Sur la clairvoyance de l'opinion publique et le bien fondé de son irritation face au gvt
L'immense majorité des Français n'a jamais vu un gramme d'héroïne. La plupart des lycéens sont de braves petits. L'automobile ne tue, en France, que quinze mille personnes par an. Pourcentage faible par rapport au nombre de personnes, conducteurs et passagers, qui se déplacent en
voiture, et au nombre de kilomètres parcourus. Il n'y a pas un contribuable sur dix qui fraude le fisc, pas un parlementaire sur cent, pas un fonctionnaire sur mille qui soit corrompu. (A propos : ce n'est pas le moment d'essayer.)

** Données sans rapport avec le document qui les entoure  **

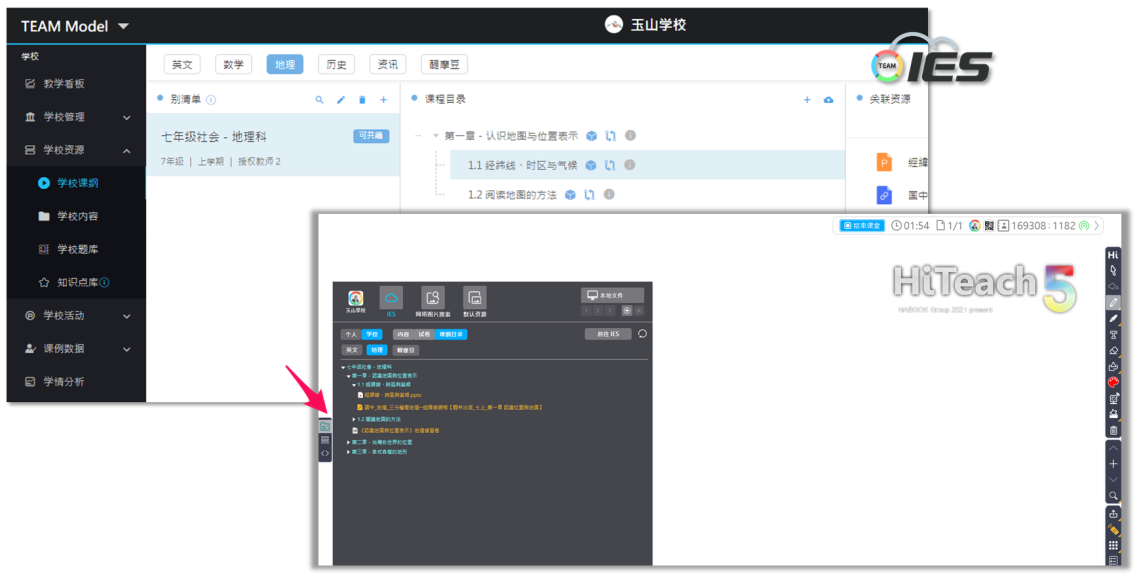Image resolution: width=1139 pixels, height=576 pixels.
Task: Open the TEAM Model dropdown
Action: pyautogui.click(x=123, y=26)
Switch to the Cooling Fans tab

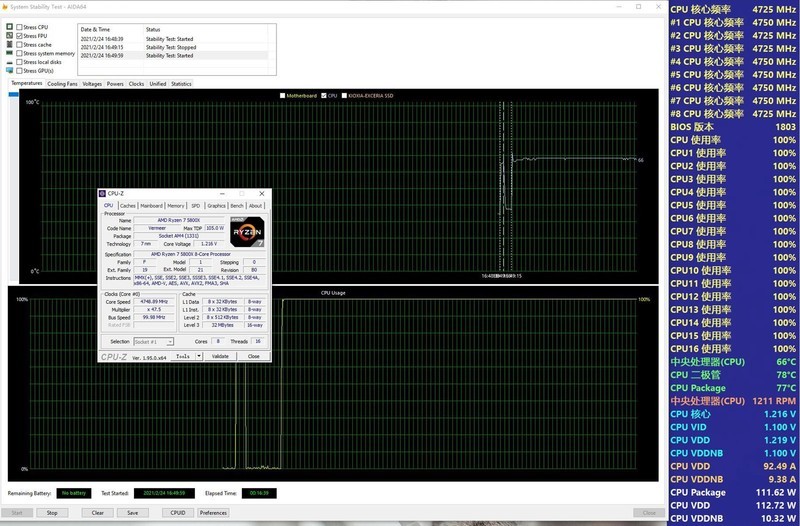62,84
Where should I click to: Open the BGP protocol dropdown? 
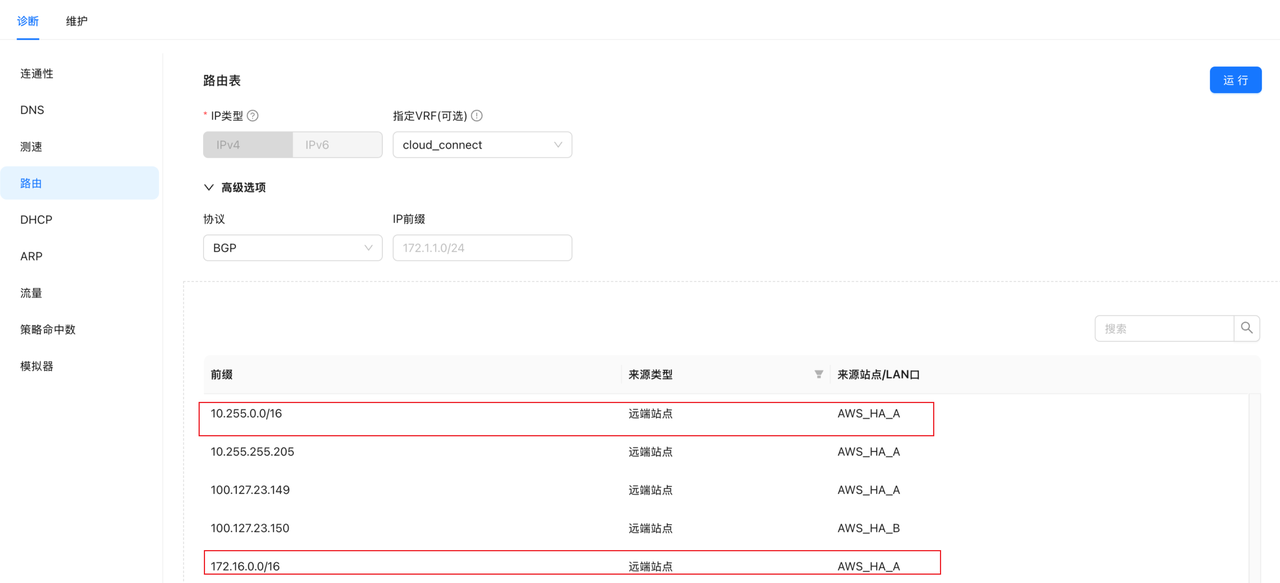(292, 247)
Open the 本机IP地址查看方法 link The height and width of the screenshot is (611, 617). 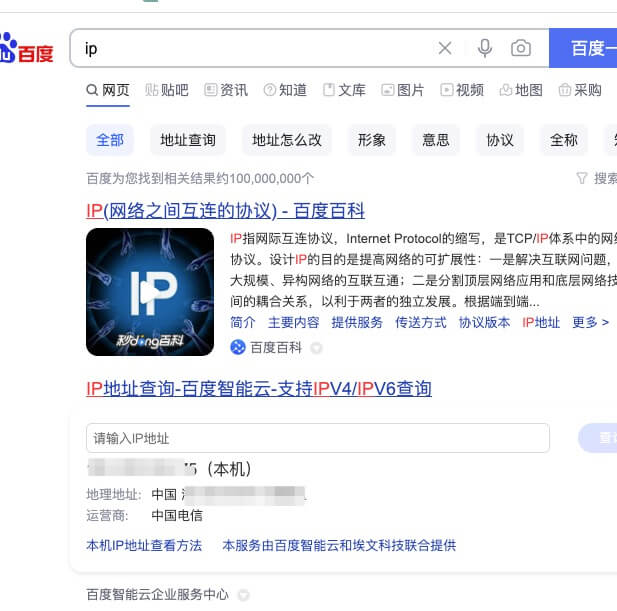[x=144, y=545]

Quoi encore ? Nombre de terrains ont été acquis à des prix honnêtes, pour y construire honnêtement des immeubles qu'habite une majorité de ménages unis. La France n'exporte pas que des armes. Et il arrive même que le gouvernement propose à la ratification de l'Assemblée d'excellentes dispositions : par exemple, le doublement de l'allocation de salaire unique au bénéfice d'une catégorie de familles, tandis que, au-delà d'un certain revenu, ladite allocation sera supprimée.
Aussi ceux qui ont la responsabilité des affaires de la France sont-ils indignés de voir, ces jours-ci, l'opinion publique excessivement sensibilisée, selon eux, au négatif de ce positif, à cause de quelques fripons.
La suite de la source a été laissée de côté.